Clinical Trial Results Drive Approval
The FDA approval is based on pooled data from two pivotal studies: the Phase 3 EMERALD study (NCT05001737) and NI-0501-06 (NCT03311854). In these trials, 54% (21/39) of patients achieved complete response at Week 8, while 82% (32/39) reached clinical MAS remission (VAS ≤1 cm) at Week 8.
"MAS in Still's disease is a serious and potentially life-threatening complication, marked by severe hyperinflammation and, in some cases, multi-organ failure," said Alexei A. Grom, MD, Professor of Pediatrics and Research Director Division of Rheumatology at Cincinnati Children's Hospital Medical Center. "Many patients affected by MAS—both young children and adults—face significant unmet medical needs. With Gamifant now as the first FDA-approved treatment for MAS, we have a new therapeutic option that helps control hyperinflammation and reduce our reliance on high-dose glucocorticoids."
Safety Profile and Administration
Safety and tolerability data were consistent with previous clinical studies of Gamifant. In patients with HLH/MAS in Still's disease, the most common adverse events (≥20%) were viral infections, including cytomegalovirus infection or reactivation, and rash. The drug is administered through intravenous infusion over one hour.
Understanding MAS and Its Clinical Impact
Macrophage activation syndrome is a severe complication of rheumatic diseases, occurring most frequently in Still's disease including systemic juvenile idiopathic arthritis and adult-onset Still's disease. MAS is characterized by fever, hepatosplenomegaly, liver dysfunction, cytopenias, coagulation abnormalities and hyperferritinaemia, potentially progressing to multiple organ failure and death.
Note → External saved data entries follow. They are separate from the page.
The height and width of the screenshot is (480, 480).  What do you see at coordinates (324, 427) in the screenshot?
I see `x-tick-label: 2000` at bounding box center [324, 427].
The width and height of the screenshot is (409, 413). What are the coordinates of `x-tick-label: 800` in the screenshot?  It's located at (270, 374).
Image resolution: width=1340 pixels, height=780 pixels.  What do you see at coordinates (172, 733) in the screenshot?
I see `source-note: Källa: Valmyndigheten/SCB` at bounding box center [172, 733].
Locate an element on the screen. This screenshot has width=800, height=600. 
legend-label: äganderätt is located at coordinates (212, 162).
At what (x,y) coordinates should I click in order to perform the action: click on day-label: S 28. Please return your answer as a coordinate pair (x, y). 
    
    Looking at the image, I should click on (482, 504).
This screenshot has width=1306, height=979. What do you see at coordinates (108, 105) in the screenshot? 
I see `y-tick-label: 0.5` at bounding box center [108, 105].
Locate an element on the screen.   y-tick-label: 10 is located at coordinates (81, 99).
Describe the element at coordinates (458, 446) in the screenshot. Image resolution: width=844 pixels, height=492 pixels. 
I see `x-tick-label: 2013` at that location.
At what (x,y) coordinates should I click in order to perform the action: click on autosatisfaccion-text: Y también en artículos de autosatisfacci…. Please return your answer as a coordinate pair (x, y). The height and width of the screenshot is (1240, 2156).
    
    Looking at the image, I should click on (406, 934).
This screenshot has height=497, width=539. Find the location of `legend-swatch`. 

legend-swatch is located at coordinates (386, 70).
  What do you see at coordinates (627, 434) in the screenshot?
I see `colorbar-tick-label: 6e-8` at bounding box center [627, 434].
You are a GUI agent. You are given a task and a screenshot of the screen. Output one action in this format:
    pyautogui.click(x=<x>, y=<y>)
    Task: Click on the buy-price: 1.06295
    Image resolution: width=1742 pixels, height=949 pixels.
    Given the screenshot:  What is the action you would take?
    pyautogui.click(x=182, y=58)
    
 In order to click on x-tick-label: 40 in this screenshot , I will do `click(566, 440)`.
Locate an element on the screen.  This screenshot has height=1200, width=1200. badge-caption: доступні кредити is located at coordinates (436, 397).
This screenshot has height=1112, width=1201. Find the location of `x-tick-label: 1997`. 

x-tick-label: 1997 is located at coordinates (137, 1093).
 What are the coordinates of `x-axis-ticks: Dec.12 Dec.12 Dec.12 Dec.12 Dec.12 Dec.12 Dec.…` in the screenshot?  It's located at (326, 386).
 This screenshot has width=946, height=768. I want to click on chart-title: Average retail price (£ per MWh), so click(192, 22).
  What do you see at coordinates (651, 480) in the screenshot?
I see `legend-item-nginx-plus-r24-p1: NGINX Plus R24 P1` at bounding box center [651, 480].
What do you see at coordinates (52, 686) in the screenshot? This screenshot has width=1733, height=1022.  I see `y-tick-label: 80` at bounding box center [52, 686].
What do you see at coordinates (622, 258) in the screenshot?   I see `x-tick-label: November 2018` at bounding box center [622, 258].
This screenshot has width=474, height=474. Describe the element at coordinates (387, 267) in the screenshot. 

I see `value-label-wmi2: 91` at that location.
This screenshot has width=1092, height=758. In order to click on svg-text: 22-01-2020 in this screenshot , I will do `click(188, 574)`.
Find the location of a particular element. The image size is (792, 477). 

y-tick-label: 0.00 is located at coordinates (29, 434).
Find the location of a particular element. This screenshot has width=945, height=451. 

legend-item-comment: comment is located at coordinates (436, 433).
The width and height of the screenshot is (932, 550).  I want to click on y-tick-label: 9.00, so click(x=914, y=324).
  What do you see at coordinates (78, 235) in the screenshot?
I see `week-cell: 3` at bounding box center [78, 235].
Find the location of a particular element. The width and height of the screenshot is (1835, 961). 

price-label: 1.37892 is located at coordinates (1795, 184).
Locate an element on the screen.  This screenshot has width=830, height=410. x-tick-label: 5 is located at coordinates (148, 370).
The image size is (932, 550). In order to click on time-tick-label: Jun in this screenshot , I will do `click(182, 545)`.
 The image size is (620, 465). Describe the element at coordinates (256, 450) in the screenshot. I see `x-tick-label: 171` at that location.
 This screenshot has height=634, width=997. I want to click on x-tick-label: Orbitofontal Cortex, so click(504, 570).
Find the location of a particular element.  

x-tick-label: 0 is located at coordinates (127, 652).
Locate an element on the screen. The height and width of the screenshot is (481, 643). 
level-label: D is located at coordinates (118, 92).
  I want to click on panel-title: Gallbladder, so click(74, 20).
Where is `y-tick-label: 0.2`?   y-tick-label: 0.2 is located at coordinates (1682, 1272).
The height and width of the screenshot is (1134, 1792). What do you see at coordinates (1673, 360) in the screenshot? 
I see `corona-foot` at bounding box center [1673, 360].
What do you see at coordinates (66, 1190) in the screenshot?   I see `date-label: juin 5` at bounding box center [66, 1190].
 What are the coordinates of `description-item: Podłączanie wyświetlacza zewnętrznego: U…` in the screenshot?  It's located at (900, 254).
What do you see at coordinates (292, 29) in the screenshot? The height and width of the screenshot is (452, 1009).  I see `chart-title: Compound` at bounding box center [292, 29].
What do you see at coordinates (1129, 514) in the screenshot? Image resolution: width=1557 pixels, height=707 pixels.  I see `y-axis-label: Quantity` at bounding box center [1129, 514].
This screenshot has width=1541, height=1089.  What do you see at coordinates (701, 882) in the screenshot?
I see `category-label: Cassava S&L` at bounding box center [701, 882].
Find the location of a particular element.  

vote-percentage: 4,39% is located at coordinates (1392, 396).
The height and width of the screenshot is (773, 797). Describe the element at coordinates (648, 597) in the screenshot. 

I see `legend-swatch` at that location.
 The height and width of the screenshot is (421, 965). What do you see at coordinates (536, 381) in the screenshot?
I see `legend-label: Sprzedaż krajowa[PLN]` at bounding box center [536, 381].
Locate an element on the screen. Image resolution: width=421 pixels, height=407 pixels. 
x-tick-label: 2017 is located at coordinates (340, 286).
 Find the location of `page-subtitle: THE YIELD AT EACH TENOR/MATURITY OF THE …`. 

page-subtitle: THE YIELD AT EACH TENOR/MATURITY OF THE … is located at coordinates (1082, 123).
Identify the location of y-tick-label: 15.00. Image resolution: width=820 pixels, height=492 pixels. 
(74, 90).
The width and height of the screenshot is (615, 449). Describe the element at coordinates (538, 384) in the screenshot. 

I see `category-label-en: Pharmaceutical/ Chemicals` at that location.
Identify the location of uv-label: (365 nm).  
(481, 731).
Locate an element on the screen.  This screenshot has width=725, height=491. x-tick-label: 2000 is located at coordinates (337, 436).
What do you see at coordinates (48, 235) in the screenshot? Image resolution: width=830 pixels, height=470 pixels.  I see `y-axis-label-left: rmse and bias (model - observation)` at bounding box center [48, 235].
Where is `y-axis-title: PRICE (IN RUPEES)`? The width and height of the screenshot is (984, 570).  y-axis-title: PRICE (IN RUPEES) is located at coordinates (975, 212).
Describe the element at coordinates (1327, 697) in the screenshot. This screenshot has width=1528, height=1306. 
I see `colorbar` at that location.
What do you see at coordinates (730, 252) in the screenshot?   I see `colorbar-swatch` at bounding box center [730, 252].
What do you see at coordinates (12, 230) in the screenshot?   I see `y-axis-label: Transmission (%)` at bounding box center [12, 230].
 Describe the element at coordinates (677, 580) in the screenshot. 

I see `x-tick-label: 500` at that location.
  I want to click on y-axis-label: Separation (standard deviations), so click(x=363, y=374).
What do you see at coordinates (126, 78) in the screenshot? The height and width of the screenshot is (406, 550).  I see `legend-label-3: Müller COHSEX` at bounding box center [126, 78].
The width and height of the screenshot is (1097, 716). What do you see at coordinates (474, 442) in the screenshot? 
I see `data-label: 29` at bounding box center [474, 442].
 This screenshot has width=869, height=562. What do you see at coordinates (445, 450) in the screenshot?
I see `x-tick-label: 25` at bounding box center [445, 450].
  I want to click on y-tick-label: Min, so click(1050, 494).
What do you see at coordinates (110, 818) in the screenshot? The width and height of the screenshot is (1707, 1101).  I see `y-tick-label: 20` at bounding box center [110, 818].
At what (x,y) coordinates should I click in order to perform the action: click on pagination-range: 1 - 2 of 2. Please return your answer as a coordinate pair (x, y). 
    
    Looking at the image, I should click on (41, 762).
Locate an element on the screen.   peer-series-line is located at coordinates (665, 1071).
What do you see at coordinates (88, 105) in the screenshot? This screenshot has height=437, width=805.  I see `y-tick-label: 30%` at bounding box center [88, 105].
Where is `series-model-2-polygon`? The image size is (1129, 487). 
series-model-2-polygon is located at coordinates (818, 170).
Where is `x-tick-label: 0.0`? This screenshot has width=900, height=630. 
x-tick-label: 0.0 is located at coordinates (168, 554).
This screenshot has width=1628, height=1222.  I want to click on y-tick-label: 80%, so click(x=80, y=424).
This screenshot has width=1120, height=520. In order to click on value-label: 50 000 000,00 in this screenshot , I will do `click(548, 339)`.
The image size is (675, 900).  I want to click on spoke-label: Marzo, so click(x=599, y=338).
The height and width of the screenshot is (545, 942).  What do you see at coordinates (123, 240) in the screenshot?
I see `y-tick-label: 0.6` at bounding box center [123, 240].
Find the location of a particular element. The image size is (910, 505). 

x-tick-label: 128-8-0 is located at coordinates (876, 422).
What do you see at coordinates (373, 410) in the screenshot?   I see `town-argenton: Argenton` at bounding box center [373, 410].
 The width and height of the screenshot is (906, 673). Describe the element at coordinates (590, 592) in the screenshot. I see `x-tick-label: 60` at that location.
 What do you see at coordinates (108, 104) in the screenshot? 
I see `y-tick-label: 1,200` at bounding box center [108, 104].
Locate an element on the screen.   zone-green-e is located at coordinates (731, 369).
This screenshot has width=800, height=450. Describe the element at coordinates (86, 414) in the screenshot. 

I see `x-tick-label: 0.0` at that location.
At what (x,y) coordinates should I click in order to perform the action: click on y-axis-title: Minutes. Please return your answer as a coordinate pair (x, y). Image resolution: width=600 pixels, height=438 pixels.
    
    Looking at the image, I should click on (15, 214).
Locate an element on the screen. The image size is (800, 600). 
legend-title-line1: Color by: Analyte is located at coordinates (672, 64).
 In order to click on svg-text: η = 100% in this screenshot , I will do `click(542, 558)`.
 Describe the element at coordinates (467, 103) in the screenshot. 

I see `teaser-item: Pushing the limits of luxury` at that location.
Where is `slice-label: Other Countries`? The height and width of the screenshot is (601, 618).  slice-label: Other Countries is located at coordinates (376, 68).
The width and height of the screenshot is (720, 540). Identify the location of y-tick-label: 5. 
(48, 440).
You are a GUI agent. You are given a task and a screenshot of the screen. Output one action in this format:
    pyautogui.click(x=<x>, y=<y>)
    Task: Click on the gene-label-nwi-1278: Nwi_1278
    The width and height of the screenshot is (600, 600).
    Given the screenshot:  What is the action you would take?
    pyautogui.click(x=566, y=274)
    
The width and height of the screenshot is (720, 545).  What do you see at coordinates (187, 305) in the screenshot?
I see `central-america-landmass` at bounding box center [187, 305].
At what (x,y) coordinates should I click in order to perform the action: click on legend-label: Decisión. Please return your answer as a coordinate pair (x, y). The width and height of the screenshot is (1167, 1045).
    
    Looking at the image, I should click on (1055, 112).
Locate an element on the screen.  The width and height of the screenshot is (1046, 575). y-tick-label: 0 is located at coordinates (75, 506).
HLH/MAS is a rare systemic disorder driven by interferon gamma (IFNγ) hyperinflammation, with common clinical manifestations including high persistent fever, elevated ferritin, cytopenias, coagulopathies, and hepatosplenomegaly. MAS is classified as a secondary form of haemophagocytic lymphohistiocytosis.
Mechanism of Action
Gamifant is an interferon gamma (IFNγ)-blocking monoclonal antibody that works by binding to and neutralizing IFNγ. When IFNγ is secreted in an uncontrolled manner, hyperinflammation occurs within the body. This targeted approach addresses the underlying pathophysiology of MAS.
Expanded Treatment Options
Prior to this approval, Gamifant was already the first and only FDA-approved treatment for adult and pediatric patients with primary HLH with refractory, recurrent, or progressive disease or intolerance with conventional HLH therapy. This new indication significantly expands treatment options for patients with secondary forms of HLH.
"With our expertise in primary hemophagocytic lymphohistiocytosis, we understand the urgency of managing MAS quickly to improve patient outcomes," said Guido Oelkers, Chief Executive Officer at Sobi. "Gamifant is already an established therapy making a meaningful difference for patients with primary HLH, and with this approval, we are excited about the opportunity to positively impact patients affected by MAS in Still's Disease."
The approval represents a significant advancement in treating this rare but serious condition, providing clinicians with a targeted therapeutic option for managing hyperinflammation in patients who have not responded adequately to conventional treatments.